(Saved data entries)
........

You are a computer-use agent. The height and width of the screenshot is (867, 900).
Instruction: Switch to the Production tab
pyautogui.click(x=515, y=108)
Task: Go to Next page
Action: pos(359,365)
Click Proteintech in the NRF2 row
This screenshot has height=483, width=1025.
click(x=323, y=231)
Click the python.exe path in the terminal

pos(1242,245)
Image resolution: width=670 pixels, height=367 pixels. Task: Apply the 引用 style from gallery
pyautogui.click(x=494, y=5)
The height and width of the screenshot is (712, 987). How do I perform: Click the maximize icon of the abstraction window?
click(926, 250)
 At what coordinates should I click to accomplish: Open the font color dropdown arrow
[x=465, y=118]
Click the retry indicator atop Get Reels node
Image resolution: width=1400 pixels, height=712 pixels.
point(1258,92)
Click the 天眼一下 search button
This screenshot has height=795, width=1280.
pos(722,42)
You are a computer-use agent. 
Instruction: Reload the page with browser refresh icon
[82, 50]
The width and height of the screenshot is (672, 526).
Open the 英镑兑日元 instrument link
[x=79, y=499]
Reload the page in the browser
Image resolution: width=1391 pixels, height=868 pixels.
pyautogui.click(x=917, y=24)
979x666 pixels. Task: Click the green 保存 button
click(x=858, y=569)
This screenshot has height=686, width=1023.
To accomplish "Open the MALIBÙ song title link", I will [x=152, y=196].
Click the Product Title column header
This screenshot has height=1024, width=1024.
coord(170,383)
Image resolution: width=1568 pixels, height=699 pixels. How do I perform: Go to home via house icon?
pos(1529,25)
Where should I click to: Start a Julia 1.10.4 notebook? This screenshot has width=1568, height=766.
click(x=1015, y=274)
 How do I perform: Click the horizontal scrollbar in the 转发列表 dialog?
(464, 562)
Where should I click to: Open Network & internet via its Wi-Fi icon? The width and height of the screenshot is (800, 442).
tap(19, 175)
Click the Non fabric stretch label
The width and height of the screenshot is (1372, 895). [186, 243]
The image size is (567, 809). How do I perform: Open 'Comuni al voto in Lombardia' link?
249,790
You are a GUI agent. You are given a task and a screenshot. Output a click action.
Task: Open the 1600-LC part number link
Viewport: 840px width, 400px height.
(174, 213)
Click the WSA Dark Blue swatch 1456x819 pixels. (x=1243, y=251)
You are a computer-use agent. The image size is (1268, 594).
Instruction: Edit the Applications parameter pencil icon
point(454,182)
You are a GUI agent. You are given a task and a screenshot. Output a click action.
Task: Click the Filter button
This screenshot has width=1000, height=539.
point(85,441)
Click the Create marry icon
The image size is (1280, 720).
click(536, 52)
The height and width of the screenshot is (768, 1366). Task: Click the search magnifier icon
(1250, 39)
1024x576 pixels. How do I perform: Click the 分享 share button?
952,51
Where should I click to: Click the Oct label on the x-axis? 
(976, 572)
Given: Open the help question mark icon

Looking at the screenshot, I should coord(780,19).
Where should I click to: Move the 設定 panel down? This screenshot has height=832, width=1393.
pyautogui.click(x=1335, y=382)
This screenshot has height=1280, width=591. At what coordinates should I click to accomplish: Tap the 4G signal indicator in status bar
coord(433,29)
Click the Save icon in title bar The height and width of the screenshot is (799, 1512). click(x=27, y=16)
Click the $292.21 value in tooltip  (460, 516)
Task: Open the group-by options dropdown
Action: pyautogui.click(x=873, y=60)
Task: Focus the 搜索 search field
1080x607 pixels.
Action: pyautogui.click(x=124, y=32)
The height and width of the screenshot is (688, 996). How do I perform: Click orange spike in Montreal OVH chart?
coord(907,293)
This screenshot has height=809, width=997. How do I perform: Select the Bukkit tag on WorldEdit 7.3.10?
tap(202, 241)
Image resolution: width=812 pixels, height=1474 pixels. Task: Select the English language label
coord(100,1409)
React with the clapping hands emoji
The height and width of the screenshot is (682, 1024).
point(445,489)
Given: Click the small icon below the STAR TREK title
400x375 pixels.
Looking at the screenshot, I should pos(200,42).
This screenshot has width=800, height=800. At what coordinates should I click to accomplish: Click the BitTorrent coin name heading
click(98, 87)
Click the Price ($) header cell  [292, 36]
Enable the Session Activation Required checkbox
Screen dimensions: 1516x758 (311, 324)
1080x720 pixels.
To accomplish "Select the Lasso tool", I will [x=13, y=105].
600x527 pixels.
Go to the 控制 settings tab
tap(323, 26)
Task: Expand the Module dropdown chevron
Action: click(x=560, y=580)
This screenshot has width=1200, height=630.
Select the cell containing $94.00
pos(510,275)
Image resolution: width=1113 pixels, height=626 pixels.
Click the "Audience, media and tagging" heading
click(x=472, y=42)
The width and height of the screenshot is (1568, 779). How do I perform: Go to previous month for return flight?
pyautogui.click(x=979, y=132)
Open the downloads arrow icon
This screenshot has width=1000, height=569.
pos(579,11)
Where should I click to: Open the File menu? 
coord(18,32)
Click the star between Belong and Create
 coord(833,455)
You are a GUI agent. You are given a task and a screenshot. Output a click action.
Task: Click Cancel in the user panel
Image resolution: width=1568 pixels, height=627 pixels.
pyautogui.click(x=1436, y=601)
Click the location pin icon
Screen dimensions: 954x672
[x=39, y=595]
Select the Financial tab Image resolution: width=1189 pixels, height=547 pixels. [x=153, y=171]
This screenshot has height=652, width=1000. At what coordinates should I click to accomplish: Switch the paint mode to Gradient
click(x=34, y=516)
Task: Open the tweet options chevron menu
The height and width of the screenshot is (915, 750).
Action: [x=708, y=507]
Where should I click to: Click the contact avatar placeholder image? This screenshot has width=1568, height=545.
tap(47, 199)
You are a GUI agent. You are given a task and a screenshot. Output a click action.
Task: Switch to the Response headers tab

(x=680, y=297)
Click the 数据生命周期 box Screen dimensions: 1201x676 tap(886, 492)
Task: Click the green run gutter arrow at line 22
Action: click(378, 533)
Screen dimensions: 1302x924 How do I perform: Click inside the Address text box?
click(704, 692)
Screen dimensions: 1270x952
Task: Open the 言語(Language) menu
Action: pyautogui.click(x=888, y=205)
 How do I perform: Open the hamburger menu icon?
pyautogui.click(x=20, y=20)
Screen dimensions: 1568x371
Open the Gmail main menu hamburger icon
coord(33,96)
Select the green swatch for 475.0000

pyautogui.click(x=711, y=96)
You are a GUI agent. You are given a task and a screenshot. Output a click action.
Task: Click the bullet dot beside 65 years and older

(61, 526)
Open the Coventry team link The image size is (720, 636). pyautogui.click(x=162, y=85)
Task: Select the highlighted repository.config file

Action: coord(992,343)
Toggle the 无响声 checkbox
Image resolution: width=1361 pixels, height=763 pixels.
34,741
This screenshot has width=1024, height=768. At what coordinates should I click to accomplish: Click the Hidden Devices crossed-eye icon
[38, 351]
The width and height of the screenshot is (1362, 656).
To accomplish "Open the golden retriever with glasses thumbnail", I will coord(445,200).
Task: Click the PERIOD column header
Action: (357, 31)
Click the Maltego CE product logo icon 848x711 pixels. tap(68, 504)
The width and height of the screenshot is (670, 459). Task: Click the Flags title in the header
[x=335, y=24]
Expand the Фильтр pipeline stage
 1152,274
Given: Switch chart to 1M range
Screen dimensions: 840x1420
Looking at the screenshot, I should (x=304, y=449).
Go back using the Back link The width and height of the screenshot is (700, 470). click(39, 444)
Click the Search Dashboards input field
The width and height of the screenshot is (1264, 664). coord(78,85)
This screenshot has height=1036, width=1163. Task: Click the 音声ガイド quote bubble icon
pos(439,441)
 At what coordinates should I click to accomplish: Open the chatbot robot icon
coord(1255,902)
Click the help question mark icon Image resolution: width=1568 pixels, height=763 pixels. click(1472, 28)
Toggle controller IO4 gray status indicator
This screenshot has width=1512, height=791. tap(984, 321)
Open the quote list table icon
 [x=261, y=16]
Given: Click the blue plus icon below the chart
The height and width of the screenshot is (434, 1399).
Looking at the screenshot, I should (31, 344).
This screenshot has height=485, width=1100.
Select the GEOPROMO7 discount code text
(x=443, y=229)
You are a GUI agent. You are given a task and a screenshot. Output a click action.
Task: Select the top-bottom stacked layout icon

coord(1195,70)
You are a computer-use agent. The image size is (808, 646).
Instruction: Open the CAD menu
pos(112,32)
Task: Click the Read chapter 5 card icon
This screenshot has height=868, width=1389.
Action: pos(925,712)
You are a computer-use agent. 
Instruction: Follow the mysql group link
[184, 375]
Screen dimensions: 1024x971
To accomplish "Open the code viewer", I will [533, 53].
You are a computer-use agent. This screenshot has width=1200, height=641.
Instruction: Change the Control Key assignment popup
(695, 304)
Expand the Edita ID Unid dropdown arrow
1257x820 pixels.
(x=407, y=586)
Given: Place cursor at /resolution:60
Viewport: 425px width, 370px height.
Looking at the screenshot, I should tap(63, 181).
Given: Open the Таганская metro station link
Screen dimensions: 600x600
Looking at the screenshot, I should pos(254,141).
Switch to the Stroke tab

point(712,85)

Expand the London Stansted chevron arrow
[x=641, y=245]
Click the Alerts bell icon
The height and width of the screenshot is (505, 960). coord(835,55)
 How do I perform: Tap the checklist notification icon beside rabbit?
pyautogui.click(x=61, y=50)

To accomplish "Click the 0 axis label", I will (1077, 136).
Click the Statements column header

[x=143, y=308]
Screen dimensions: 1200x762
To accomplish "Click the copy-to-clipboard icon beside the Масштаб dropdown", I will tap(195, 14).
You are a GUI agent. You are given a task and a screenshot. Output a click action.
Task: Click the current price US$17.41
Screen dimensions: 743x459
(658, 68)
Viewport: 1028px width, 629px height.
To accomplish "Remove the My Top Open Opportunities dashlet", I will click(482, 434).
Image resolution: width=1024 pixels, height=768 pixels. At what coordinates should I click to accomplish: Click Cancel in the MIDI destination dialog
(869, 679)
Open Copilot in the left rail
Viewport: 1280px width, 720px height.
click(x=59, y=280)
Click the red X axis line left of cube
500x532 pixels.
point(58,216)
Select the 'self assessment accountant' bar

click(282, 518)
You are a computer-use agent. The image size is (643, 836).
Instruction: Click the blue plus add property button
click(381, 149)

........

BRIEF: From the data above, return every line from the line that has "Screen dimensions: 1568x371" up to and including the line that has "Open the Coventry", exactly.

OUTPUT FOR THIS TASK:
Screen dimensions: 1568x371
Open the Gmail main menu hamburger icon
coord(33,96)
Select the green swatch for 475.0000

pyautogui.click(x=711, y=96)
You are a GUI agent. You are given a task and a screenshot. Output a click action.
Task: Click the bullet dot beside 65 years and older

(61, 526)
Open the Coventry team link The image size is (720, 636). pyautogui.click(x=162, y=85)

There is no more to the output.